FIG. 2: expression of cholesterol and lipid rafts on DCs from healthy volunteers and clinical CHB patients;
wherein, fig. 2A shows the expression of free cholesterol, lipid rafts and the cholesterol transporter LDLR on the peripheral blood-derived DCs of healthy volunteers and clinical CHB patients;
figure 2B is a graph of the correlation of cholesterol, LDLR levels with lipid rafts;
FIG. 2C shows the expression of the cholesterol synthesis related genes HMGCR, HMGCS1, SQLE, esterification related protein LCAT1 on mononuclear cells;
FIG. 3: chronic HBV infection reduces the expression of cholesterol and lipid rafts on HBV-carrier mouse derived DCs;
wherein, FIG. 3A is free cholesterol expression on DCs in liver, spleen and draining lymph nodes of wild mice and CHB infected mice;
FIG. 3B is the expression of the DC upstream cholesterol transporter LDLR in the liver, spleen and draining lymph nodes of wild mice and CHB infected mice;
FIG. 3C is the expression of lipid rafts on DCs in the liver, spleen and draining lymph nodes of wild mice and CHB infected mice;
FIG. 3D is MHC-II in spleen of HBV-carrier mouse hi CD11c + The result of expression of lipid rafts on antigen presenting cells of (a);
FIG. 3E is MHC-I in spleen of HBV-carrier mouse hi CD11c + (iv) expression of lipid rafts on antigen presenting cells _;
FIG. 3F is MHC-II in spleen of HBV-carrier mouse hi CD11c + And MHC-I hi CD11c + The association of cholesterol levels on antigen presenting cells of (a) with lipid rafts;
FIG. 3G shows co-localization of lipid rafts on DCs with expression of free cholesterol;
FIG. 4: the promotion effect of the cholesterol regulator on cholesterol and lipid rafts on bone marrow-derived dendritic cells (BMDCs);
wherein, FIG. 4A is the regulation of free cholesterol on bone marrow derived dendritic cells (BMDCs) by simvastatin or lovastatin;
FIG. 4B shows the regulation of lipid rafts on bone marrow derived dendritic cells (BMDCs) by simvastatin or lovastatin;
FIG. 4C is a positive correlation of lipid rafts on BMDC with free cholesterol expression;
FIG. 4D shows the effect of simvastatin or lovastatin on genes involved in DC maturation and activation;
FIGS. 4E-4G show the effect of simvastatin or lovastatin on genes for cholesterol synthesis and efflux;
FIG. 4H shows the effect of simvastatin or lovastatin on the ability to modulate the presentation of BMDC antigens.

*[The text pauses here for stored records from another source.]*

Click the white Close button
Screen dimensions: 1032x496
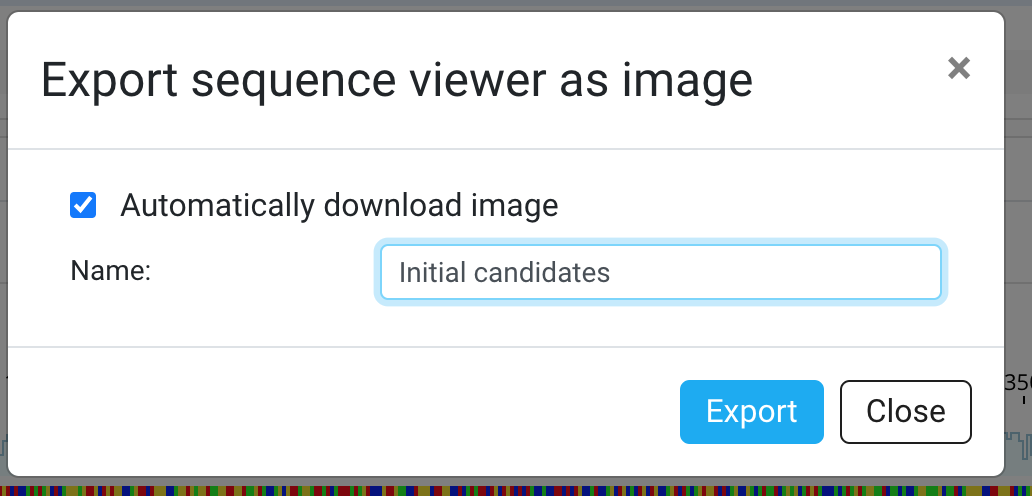tap(906, 412)
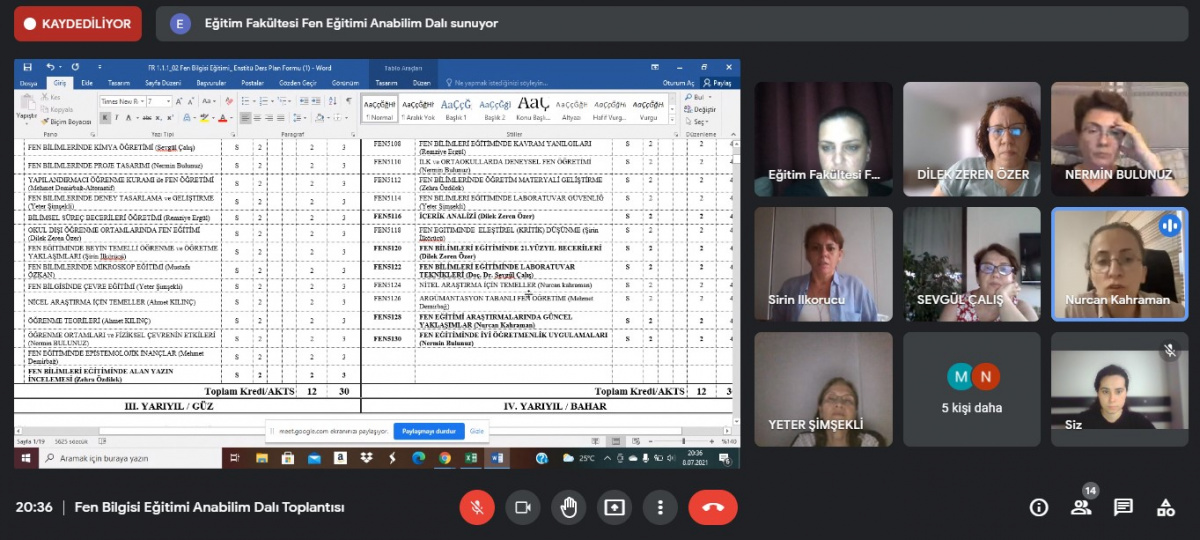
Task: Open the meeting details info icon
Action: tap(1039, 507)
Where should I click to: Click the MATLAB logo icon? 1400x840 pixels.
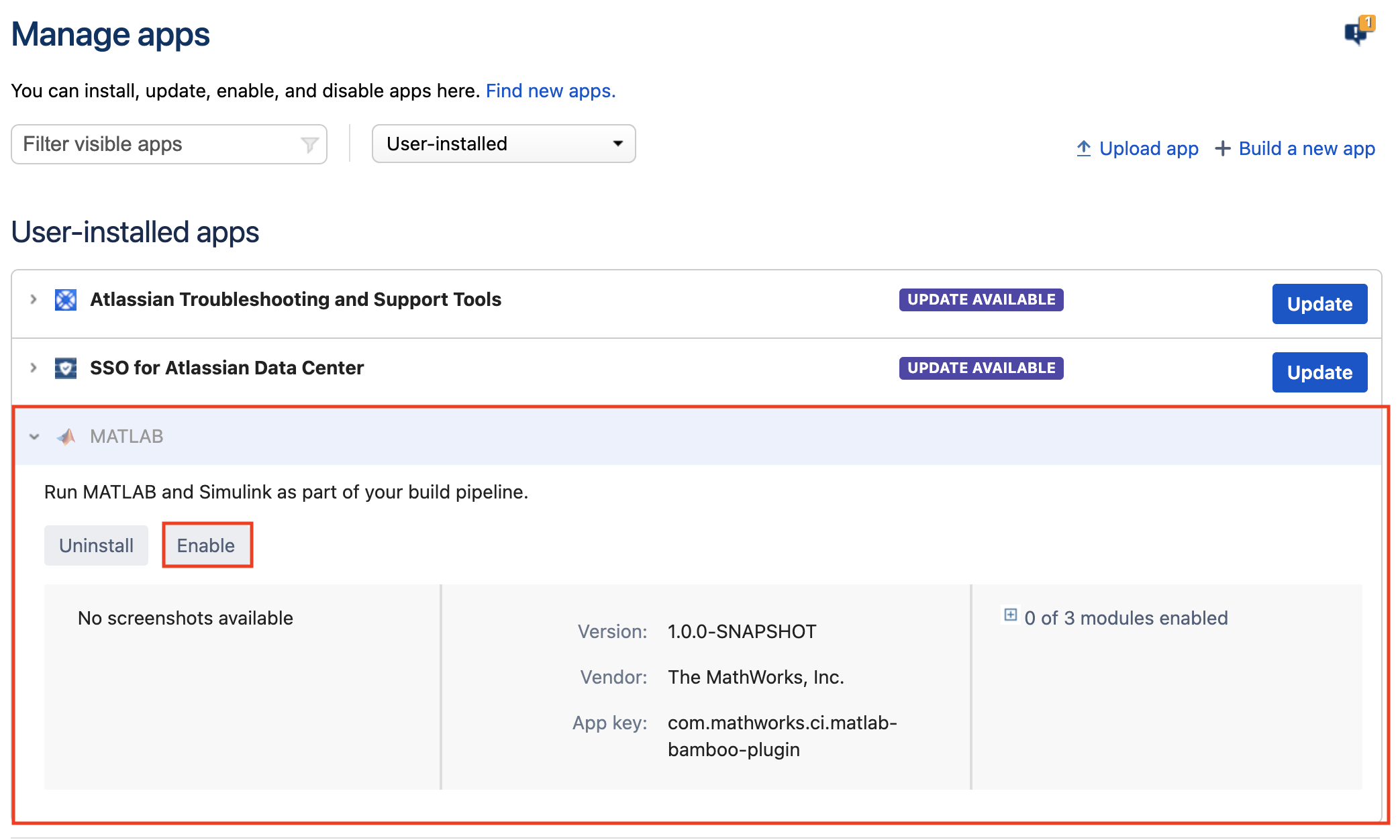tap(66, 437)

FIG. 5: the cholesterol regulator restores the expression results of cholesterol and lipid rafts on DC from CHB infected mice;
wherein, FIG. 5A is the regulation of the levels of free cholesterol in DC of CHB-infected mice by simvastatin or lovastatin;
FIG. 5B shows the results of the regulation of the expression of LDLR, a cholesterol uptake-related molecule, by simvastatin or lovastatin;
FIG. 5C is a graph of the regulation of lipid raft levels on DCs by simvastatin or lovastatin;
FIGS. 5D-5E show the effect of simvastatin or lovastatin on the regulation of PDL1, MHCI expression in DC cells;
FIG. 6: enhancement of the function of HBV-carrier mouse antigen-specific T cells by increasing cholesterol accumulation on DCs;
wherein FIG. 6A shows the HBV-specific CD11a in the liver of simvastatin or lovastatin treated mice hi CD8α lo The proportion of cells;
FIG. 6B is a CD11a specific to HBV in spleen of simvastatin or lovastatin treated mice hi CD8α lo Expression of the terminally differentiated molecule KLRG1 on the cell;
FIG. 6C shows CD11a hi CD8α lo Expression of the immunosuppressive molecules LAG-3, tim-3, PD-1 on the cells;
FIG. 6D shows a CD11a hi CD8α lo Expression of TNF-alpha, IFN-gamma, IL-2 on cells;
FIG. 7: clearance of HBV in HBV-carrier mice by cholesterol modulators;
wherein, FIG. 7A shows the inhibitory effect of simvastatin or lovastatin on HBsAg in mouse serum;
FIG. 7B is a graph of the regulation of HBV DNA levels in peripheral serum by simvastatin or lovastatin;
FIG. 7C shows the result of immunohistochemical staining of HBcAg + in liver;
FIG. 7D shows the inhibitory effect of simvastatin or lovastatin on HBV-3.5kb-RNA, HBV-total-RNA, HBV DNA and HBV cccDNA expression in the liver;
FIG. 7E shows the result of serological conversion of anti-HBs;
FIG. 7F is the correlation of the anti-HBV effect of simvastatin and lovastatin with DC;
FIG. 8: the cholesterol regulator has the induction effect on the long-term immunologic memory of the organism;
FIG. 8A shows the result of HBsAg expression in serum of mice after being challenged with HBV;
FIG. 8B shows the expression of anti-HBs in an immunotherapeutic mouse after challenge with HBV;
FIG. 8C shows the expression results of HBV-3.5kb-RNA, HBV-total-RNA, HBV DNA and HBV cccDNA in the liver of an immunotherapeutic mouse challenged with HBV.
Detailed Description
It is to be understood that the following detailed description is exemplary and is intended to provide further explanation of the invention as claimed. Unless defined otherwise, all technical and scientific terms used herein have the same meaning as commonly understood by one of ordinary skill in the art to which this invention belongs.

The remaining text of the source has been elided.